Last time we left you with the mother of all molecular cliffhangers: how can it be that the simple four-letter code of DNA can carry the information to make all life? Early in that piece we’d thrown in the fact that the human genome (i.e. our DNA) is made up of three billion letters. As Watson and Crick showed 53 years ago, it’s actually two intertwined molecules, each with three thousand million letters – but it’s the number that’s important because that carries all that’s needed to make you and me.
But, if you’re like me, you have real problems grasping the meaning of numbers much above 100 – so that ‘millions’, yet alone ‘billions’, come across simply as ‘lots’– and we’re left shaking in our head in bewilderment as to how it works.
A different angle
To get some sort of a grip on the scale of information that genomes can carry, it might be helpful to look at DNA from the other end, so to speak. This approach started five years ago among a group who work on applying computer technology to handling biological data – i.e. how to acquire, store, analyse and interpret the tsunami of genetic information now being produced. It’s a new field called bioinformatics.
What set the bioinformatics bods thinking is a point that will have occurred to you as an internet user (and who isn’t?). How can we deal with the unimaginable amount of info we want to store? That includes everything from your holiday snaps to the tons of scientific data, including the continuing flood of genomics. If ‘millions’ leaves you boggling, how about the estimate for the global digital archive of 44 trillion gigabytes by 2020 (I think that’s 44 followed by 21 zeros). That’s a 10-fold increase from 2013.

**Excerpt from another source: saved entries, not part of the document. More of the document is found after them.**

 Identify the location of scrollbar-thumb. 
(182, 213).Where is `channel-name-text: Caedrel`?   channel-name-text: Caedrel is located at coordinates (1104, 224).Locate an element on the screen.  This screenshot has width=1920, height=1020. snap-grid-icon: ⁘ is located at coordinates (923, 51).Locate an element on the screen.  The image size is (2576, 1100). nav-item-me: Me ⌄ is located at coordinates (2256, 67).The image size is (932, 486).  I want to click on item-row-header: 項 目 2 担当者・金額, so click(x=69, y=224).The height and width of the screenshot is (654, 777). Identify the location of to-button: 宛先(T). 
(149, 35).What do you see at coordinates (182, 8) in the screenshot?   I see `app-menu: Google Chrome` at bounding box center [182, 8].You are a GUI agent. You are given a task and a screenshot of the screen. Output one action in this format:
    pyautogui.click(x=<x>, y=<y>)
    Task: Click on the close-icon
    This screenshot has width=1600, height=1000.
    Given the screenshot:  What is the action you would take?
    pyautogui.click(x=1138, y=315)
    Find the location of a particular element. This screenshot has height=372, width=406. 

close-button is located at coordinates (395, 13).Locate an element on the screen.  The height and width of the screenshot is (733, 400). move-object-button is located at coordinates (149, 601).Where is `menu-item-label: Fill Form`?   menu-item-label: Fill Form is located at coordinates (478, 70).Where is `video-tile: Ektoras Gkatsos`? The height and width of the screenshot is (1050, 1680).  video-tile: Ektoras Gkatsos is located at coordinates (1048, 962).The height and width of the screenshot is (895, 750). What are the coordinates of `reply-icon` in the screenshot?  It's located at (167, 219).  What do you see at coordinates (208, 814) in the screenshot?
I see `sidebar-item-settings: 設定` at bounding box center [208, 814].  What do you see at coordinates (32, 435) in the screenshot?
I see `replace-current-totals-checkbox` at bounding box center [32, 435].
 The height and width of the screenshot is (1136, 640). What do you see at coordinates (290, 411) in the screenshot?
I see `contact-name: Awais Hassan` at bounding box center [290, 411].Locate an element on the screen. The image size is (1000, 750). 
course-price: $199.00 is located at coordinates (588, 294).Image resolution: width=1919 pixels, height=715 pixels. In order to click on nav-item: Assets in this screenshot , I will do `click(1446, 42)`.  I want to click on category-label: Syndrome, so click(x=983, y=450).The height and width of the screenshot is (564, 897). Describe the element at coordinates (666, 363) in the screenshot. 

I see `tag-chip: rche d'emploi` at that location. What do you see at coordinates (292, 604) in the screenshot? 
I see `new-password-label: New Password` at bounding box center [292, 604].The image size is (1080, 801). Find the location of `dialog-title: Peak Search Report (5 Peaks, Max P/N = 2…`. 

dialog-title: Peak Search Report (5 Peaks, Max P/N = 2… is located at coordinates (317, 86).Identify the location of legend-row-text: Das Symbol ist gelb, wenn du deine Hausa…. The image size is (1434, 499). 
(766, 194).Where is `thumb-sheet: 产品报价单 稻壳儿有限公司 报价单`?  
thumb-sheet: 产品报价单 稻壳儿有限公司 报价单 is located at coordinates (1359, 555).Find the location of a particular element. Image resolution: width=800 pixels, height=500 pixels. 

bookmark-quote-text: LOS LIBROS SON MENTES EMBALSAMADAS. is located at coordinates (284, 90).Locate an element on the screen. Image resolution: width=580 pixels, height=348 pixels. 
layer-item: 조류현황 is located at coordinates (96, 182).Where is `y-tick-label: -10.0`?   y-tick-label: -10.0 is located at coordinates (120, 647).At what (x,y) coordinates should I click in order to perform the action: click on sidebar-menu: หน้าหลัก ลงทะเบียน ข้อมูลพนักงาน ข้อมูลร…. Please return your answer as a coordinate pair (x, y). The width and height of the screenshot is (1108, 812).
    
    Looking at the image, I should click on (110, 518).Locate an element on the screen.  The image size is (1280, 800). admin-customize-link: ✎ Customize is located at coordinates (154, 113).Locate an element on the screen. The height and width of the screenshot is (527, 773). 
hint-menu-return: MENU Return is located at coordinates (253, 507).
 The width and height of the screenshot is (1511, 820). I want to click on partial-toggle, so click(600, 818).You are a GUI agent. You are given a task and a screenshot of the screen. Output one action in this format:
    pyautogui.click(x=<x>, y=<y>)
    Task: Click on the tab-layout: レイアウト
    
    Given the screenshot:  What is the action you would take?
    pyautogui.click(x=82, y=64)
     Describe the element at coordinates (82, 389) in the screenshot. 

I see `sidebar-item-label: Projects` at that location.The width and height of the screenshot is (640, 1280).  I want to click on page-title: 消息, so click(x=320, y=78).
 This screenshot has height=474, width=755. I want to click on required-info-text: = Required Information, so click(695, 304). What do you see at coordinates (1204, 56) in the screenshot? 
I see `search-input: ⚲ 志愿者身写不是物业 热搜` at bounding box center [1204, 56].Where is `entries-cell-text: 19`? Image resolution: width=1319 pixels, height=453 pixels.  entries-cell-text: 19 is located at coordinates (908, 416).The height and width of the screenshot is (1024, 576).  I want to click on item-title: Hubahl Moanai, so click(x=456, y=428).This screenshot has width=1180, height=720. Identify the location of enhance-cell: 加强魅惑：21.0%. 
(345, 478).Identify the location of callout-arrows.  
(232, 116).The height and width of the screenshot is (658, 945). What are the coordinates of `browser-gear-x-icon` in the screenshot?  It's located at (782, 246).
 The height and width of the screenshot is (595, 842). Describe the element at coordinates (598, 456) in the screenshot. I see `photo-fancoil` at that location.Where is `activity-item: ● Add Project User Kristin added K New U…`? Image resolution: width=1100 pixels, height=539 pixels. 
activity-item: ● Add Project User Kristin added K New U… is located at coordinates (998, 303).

Whatever the numbers are, they’re unimaginable but, aside from being boggled by the facts, a slight problem is that storing that amount on conventional memory sticks would use at least 10 times the amount of available silicon. So, as they say, we have a problem.
DNA to the rescue?
The boffins worked out that if you could use the storage capacity of DNA as efficiently as possible, the length you’d need to squeeze in all those trilla-bytes would correspond to about a kilogram of DNA. Put another way, the storage density of DNA is 1000 times that of flash memories. How would that work? Well, in principle it’s a simple, four-step process:
- Convert text to binary code (ones and zeroes)
- Convert binary code to triplet code (called ‘trits’: zeroes, ones and twos of a 3-digit code)
- Use trit code to make DNA (0, 1 or 2 translated into a base, A,T,G or C, that differs from the one just used.
- DNA made in overlapping fragments (to give 4 copies of each piece of code)
One of the first experiments encoded Shakespeare’s sonnets in DNA, which showed that the idea was feasible – what scientists call a ‘proof of principle’. Of course, that’s only a beginning. There are big problems to overcome, like being able to make DNA strands cheaply and quickly enough and to be able to access the data required with the ease we’re used to with hard drives and flash memories. On the flip side, DNA preserved in permafrost has been sequenced from woolly mammoths tens of thousands of years old and from horses entombed for 700,000 years, so we know that as a storage medium it’s rather more durable than anything currently in use.
For the record
The key point here is that, at the moment, DNA appears to be the only option if we are not to grind to a halt on the information storage front. Regardless of solving the problems involved, that alone gives a new perspective to the coding power of those four little bases, A, C, G and T.
Extance, A. (2016). How DNA could store all the world’s data. Nature 537, 22–24.
Goldman, N. et al. (2013). Nature 494, 77-80.
Orlando, L. et al. (2013). Nature 499, 74-78.